- EXERCISE PROMPT
Reproduce the data below verbatim, preserving every line as it appears.

# # # # #

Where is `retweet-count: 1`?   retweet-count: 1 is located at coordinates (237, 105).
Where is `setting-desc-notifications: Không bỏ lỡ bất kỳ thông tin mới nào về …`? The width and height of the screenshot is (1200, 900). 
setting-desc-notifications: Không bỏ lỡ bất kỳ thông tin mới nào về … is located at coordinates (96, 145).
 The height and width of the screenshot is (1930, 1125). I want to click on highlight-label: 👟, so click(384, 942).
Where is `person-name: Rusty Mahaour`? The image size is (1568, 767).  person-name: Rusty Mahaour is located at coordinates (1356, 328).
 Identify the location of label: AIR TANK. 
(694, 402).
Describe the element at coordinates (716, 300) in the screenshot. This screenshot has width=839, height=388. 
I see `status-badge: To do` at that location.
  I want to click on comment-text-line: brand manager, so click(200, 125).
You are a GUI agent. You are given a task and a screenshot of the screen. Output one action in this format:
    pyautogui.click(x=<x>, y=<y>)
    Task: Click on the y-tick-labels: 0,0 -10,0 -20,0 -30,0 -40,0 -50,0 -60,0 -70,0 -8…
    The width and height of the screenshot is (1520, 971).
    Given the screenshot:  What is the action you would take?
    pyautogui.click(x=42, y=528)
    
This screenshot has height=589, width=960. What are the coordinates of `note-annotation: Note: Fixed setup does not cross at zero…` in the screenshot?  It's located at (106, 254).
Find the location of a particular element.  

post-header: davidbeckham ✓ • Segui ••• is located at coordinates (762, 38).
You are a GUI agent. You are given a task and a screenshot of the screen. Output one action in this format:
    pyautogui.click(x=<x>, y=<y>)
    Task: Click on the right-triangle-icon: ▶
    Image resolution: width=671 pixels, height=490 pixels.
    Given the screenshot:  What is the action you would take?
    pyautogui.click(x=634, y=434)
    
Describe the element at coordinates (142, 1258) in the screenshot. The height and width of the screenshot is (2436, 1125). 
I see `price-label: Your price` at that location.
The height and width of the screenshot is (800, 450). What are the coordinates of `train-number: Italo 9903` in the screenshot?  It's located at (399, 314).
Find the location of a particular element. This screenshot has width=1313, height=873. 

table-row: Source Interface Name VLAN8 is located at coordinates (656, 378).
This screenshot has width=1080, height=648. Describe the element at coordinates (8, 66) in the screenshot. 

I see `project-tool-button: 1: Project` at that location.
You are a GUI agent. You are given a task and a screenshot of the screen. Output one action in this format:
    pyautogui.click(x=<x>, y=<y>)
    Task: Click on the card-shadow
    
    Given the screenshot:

# # # # #

- WRITTEN ANSWER
Where is `retweet-count: 1`?   retweet-count: 1 is located at coordinates (237, 105).
Where is `setting-desc-notifications: Không bỏ lỡ bất kỳ thông tin mới nào về …`? The width and height of the screenshot is (1200, 900). 
setting-desc-notifications: Không bỏ lỡ bất kỳ thông tin mới nào về … is located at coordinates (96, 145).
 The height and width of the screenshot is (1930, 1125). I want to click on highlight-label: 👟, so click(384, 942).
Where is `person-name: Rusty Mahaour`? The image size is (1568, 767).  person-name: Rusty Mahaour is located at coordinates (1356, 328).
 Identify the location of label: AIR TANK. 
(694, 402).
Describe the element at coordinates (716, 300) in the screenshot. This screenshot has width=839, height=388. 
I see `status-badge: To do` at that location.
  I want to click on comment-text-line: brand manager, so click(200, 125).
You are a GUI agent. You are given a task and a screenshot of the screen. Output one action in this format:
    pyautogui.click(x=<x>, y=<y>)
    Task: Click on the y-tick-labels: 0,0 -10,0 -20,0 -30,0 -40,0 -50,0 -60,0 -70,0 -8…
    The width and height of the screenshot is (1520, 971).
    Given the screenshot:  What is the action you would take?
    pyautogui.click(x=42, y=528)
    
This screenshot has height=589, width=960. What are the coordinates of `note-annotation: Note: Fixed setup does not cross at zero…` in the screenshot?  It's located at (106, 254).
Find the location of a particular element.  

post-header: davidbeckham ✓ • Segui ••• is located at coordinates (762, 38).
You are a GUI agent. You are given a task and a screenshot of the screen. Output one action in this format:
    pyautogui.click(x=<x>, y=<y>)
    Task: Click on the right-triangle-icon: ▶
    Image resolution: width=671 pixels, height=490 pixels.
    Given the screenshot:  What is the action you would take?
    pyautogui.click(x=634, y=434)
    
Describe the element at coordinates (142, 1258) in the screenshot. The height and width of the screenshot is (2436, 1125). 
I see `price-label: Your price` at that location.
The height and width of the screenshot is (800, 450). What are the coordinates of `train-number: Italo 9903` in the screenshot?  It's located at (399, 314).
Find the location of a particular element. This screenshot has width=1313, height=873. 

table-row: Source Interface Name VLAN8 is located at coordinates (656, 378).
This screenshot has width=1080, height=648. Describe the element at coordinates (8, 66) in the screenshot. 

I see `project-tool-button: 1: Project` at that location.
You are a GUI agent. You are given a task and a screenshot of the screen. Output one action in this format:
    pyautogui.click(x=<x>, y=<y>)
    Task: Click on the card-shadow
    
    Given the screenshot:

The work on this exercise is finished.